En este escenario aparece, cada año, la certificación antidrogas de Estados Unidos: un mecanismo unilateral que evalúa si Colombia “coopera lo suficiente” en la lucha contra el narcotráfico. Más que un examen técnico, es un instrumento político que condiciona ayudas, cooperación militar y acceso a ciertos beneficios comerciales. El problema no es solo la asimetría —una potencia juzgando a un país periférico— sino la visión reduccionista que impone: medir resultados en hectáreas erradicadas y toneladas incautadas, sin considerar la integralidad del problema. Criticarlo no lo hace desaparecer, pero sí obliga a plantear un debate sobre su pertinencia en un mundo donde la política antidrogas pide a gritos enfoques más equilibrados y compartidos.

A esto se suma otro error de fondo: el manejo diplomático del gobierno Petro. Si bien ha insistido en que Estados Unidos debe asumir su parte en la reducción del consumo, la forma como lo ha hecho ha sido más confrontativa que estratégica. Un tema de semejante complejidad, que exige consensos globales y aprendizajes cruzados, no se puede manejar a punta de declaraciones altisonantes. Colombia debería estar convocando expertos de Islandia, Suiza, Portugal, Uruguay o Bolivia para construir una propuesta regulatoria seria y robusta, en lugar de desgastar la relación con Washington. Se trata de liderar con argumentos, no de polarizar con discursos.

Colombia no puede seguir atrapada entre la espada de la violencia y la pared de la hipocresía internacional. Estados Unidos debe asumir su parte: reducir su demanda, invertir en tratamiento y atacar el lavado en sus bancos. Europa no puede seguir con discursos progresistas en casa mientras compra la cocaína más pura del planeta.

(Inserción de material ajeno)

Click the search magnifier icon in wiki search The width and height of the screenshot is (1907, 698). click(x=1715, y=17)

Y nosotros, desde adentro, debemos atrevernos a construir un modelo regulatorio propio, que combine desarrollo rural, diplomacia activa y políticas de salud pública.

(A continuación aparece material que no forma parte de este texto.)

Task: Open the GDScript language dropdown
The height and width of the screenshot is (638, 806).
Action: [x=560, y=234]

La regulación, bien entendida, no es un salto al vacío: es la única forma realista de secar el pantano donde crecen las mafias. Lo contrario —persistir en la guerra fracasada— no solo perpetúa la violencia: es condenarnos a ver, cada año, cómo el desierto se extiende sobre nuestros campos y nuestras instituciones.

Porque la verdadera desertificación del narcotráfico no vendrá de los helicópteros ni de los herbicidas, sino del coraje político de regular lo que hoy se trafica en las sombras. Solo así el desierto dejará de expandirse y podremos, por fin, sembrar vida donde hoy solo crece la violencia.